━━ Document ━━

High Performance Runtime Systems



GPGPUs and Optimization Techniques

Exploring optimizations such as kernel fusion, coarsening, tiling etc. for HPC applications like object detection, speech recognition, DNN training etc.

LEARN MORE

Scheduling in Heterogeneous Systems

Scheduling mechanisms for heterogeneous large scale clusters and embedded GPGPU platforms comprising multiple devices such OCPUs, iGPUs,Exploring optimizations FPGAs etc.

LEARN MORE

GPGPU Resources

A repository of online learning articles, books, libraries pertaining to CUDA/OpenCL and the latest HPC news facilitating individuals to explore a career in GPGPU Programming and Research

LEARN MORE

Ongoing Projects

Accelerating deep learning

The landscape of deep learning has witnessed a paradigm shift in recent years with the advent of compiler tool chains with dedicated graphical IRs, custom made accelerators tuned for tensor computation and algorithmic optimizations for both training and inference workloads on both heterogeneous compute clusters and embedded platforms. In this context, we are also exploring optimizations for deriving novel scheduling solutions for mapping deep learning workloads on heterogeneous architectures. For significantly large training workloads, the primary bottleneck is the on-chip memory of accelerators. In this regard we are investigating scheduling techniques of asynchronously prefetching and offloading memory in parallel with the computation for accelerating the training process. For inference pipelines, the primary objective would be to ensure that thermal degradation of the platform does not occur. In this regard, we are investigating novel GPGPU optimizations such as kernel fusion and coarsening for mapping the pipeline efficiently on an embedded platform. For both styles of optimizations, predictive modelling and control theoretic solutions are being envisaged for facilitating dynamic and adaptive mapping of computation kernels pertaining to deep learning workloads.

━━━
━━ Dataset ━━

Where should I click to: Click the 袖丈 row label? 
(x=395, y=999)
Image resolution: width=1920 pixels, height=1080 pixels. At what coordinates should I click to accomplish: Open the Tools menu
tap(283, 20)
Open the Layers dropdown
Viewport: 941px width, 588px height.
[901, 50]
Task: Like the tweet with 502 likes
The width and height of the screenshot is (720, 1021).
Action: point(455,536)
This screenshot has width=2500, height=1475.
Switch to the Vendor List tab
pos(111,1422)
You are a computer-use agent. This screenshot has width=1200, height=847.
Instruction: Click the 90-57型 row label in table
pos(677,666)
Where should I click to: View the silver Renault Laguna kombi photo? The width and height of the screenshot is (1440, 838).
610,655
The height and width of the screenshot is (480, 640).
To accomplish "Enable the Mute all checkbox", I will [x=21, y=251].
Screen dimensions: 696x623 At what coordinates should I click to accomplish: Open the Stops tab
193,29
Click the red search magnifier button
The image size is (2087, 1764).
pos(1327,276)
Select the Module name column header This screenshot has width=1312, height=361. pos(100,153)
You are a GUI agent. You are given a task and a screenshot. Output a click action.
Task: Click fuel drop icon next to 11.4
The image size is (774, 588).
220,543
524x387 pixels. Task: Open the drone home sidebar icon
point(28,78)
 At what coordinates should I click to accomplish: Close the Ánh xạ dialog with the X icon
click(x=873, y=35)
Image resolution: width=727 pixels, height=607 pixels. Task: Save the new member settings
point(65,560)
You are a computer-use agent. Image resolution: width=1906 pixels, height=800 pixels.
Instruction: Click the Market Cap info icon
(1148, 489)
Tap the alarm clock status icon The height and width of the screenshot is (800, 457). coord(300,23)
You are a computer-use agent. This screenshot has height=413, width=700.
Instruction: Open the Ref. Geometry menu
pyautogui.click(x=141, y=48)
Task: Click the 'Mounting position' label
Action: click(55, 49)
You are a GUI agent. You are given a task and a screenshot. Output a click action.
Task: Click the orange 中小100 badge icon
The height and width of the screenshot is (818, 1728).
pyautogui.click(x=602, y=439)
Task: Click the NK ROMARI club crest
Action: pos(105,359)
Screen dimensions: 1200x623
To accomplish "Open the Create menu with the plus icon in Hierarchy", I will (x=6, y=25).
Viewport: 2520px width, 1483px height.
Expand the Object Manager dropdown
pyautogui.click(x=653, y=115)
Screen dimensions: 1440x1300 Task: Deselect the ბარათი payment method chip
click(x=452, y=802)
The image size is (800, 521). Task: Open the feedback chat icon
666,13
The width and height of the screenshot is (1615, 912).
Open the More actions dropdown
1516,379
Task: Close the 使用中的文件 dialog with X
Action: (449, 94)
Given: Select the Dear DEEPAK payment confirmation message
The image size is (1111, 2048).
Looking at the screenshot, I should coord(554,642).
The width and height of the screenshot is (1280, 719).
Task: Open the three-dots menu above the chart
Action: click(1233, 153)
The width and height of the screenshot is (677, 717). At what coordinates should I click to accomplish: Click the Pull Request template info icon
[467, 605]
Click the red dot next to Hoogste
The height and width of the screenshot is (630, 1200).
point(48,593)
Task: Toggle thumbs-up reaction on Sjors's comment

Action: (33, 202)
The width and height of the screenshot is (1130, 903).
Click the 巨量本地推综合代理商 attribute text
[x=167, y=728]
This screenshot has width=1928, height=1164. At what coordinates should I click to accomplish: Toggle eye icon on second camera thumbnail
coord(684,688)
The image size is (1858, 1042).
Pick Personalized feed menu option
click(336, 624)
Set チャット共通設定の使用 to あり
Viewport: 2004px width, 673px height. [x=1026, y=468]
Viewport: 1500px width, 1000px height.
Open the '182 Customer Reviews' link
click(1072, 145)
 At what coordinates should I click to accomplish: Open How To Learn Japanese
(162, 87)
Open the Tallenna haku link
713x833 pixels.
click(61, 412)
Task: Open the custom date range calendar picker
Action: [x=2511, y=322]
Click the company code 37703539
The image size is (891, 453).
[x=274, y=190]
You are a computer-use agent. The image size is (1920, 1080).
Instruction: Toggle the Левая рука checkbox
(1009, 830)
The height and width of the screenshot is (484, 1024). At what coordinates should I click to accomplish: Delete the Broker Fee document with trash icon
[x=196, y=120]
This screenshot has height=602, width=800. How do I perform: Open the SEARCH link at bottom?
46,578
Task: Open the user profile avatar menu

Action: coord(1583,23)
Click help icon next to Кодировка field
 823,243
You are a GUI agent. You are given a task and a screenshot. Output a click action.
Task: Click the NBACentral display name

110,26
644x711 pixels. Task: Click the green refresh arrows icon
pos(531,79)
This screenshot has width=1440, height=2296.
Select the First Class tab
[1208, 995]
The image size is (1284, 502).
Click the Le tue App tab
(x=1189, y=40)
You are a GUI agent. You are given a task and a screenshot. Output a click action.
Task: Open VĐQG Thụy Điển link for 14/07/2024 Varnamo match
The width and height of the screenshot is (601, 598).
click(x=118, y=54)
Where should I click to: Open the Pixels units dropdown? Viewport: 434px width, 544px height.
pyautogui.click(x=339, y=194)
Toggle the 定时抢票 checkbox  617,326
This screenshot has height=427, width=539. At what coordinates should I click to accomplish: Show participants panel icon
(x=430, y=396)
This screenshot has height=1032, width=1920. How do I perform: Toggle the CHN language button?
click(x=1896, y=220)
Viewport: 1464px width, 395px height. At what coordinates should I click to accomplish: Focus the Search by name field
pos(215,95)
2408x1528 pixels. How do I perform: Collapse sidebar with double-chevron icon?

━━━

Print the stretch of the high performance runtime systems page from "GPGPUs and Optimization" through "DNN training etc.", word for word.

GPGPUs and Optimization Techniques

Exploring optimizations such as kernel fusion, coarsening, tiling etc. for HPC applications like object detection, speech recognition, DNN training etc.